Data provided:
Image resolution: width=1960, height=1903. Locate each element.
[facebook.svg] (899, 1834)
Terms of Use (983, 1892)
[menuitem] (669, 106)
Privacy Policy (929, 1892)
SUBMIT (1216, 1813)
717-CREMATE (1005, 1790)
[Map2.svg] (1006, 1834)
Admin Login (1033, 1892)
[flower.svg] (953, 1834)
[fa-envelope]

What is required: Set down each entry again, exactly as written.

Solution to this problem:
Image resolution: width=1960, height=1903. Locate each element.
[facebook.svg] (899, 1834)
Terms of Use (983, 1892)
[menuitem] (669, 106)
Privacy Policy (929, 1892)
SUBMIT (1216, 1813)
717-CREMATE (1005, 1790)
[Map2.svg] (1006, 1834)
Admin Login (1033, 1892)
[flower.svg] (953, 1834)
[fa-envelope]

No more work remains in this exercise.